▶ _Stated problem_
Copy out all the items below, swapping each "Viewport" for "Display" and leaving everything else unchanged.

▶ _The data_
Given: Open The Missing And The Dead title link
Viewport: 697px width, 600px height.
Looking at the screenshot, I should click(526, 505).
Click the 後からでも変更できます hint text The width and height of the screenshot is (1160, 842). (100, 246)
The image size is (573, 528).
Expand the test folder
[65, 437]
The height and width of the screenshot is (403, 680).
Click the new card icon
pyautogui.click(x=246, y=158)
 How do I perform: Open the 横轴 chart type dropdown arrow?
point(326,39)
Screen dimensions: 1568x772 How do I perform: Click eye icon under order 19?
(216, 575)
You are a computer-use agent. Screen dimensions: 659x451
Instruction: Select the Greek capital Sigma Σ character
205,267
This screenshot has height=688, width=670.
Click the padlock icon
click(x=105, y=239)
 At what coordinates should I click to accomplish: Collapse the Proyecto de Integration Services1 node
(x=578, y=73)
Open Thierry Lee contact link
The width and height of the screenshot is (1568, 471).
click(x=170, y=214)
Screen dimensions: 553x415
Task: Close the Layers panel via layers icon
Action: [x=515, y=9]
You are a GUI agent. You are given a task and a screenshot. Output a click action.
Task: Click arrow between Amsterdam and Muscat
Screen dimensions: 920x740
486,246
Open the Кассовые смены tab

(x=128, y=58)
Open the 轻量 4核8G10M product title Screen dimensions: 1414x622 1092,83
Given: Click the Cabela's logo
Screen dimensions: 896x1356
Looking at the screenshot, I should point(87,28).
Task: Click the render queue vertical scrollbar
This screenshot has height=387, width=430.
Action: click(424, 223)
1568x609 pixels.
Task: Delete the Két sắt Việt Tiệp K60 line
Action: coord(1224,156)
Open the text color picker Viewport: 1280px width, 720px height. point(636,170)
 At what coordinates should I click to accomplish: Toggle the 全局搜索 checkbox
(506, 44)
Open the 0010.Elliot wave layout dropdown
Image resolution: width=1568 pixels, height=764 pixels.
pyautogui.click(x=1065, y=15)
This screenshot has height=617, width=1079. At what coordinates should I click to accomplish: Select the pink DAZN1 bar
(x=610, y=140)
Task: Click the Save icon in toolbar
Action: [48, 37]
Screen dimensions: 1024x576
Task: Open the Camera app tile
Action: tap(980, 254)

▶ _Response for this exercise_
Given: Open The Missing And The Dead title link
Display: 697px width, 600px height.
Looking at the screenshot, I should click(526, 505).
Click the 後からでも変更できます hint text The width and height of the screenshot is (1160, 842). (100, 246)
The image size is (573, 528).
Expand the test folder
[65, 437]
The height and width of the screenshot is (403, 680).
Click the new card icon
pyautogui.click(x=246, y=158)
 How do I perform: Open the 横轴 chart type dropdown arrow?
point(326,39)
Screen dimensions: 1568x772 How do I perform: Click eye icon under order 19?
(216, 575)
You are a computer-use agent. Screen dimensions: 659x451
Instruction: Select the Greek capital Sigma Σ character
205,267
This screenshot has height=688, width=670.
Click the padlock icon
click(x=105, y=239)
 At what coordinates should I click to accomplish: Collapse the Proyecto de Integration Services1 node
(x=578, y=73)
Open Thierry Lee contact link
The width and height of the screenshot is (1568, 471).
click(x=170, y=214)
Screen dimensions: 553x415
Task: Close the Layers panel via layers icon
Action: [x=515, y=9]
You are a GUI agent. You are given a task and a screenshot. Output a click action.
Task: Click arrow between Amsterdam and Muscat
Screen dimensions: 920x740
486,246
Open the Кассовые смены tab

(x=128, y=58)
Open the 轻量 4核8G10M product title Screen dimensions: 1414x622 1092,83
Given: Click the Cabela's logo
Screen dimensions: 896x1356
Looking at the screenshot, I should point(87,28).
Task: Click the render queue vertical scrollbar
This screenshot has height=387, width=430.
Action: click(424, 223)
1568x609 pixels.
Task: Delete the Két sắt Việt Tiệp K60 line
Action: coord(1224,156)
Open the text color picker Display: 1280px width, 720px height. point(636,170)
 At what coordinates should I click to accomplish: Toggle the 全局搜索 checkbox
(506, 44)
Open the 0010.Elliot wave layout dropdown
Image resolution: width=1568 pixels, height=764 pixels.
pyautogui.click(x=1065, y=15)
This screenshot has height=617, width=1079. At what coordinates should I click to accomplish: Select the pink DAZN1 bar
(x=610, y=140)
Task: Click the Save icon in toolbar
Action: [48, 37]
Screen dimensions: 1024x576
Task: Open the Camera app tile
Action: tap(980, 254)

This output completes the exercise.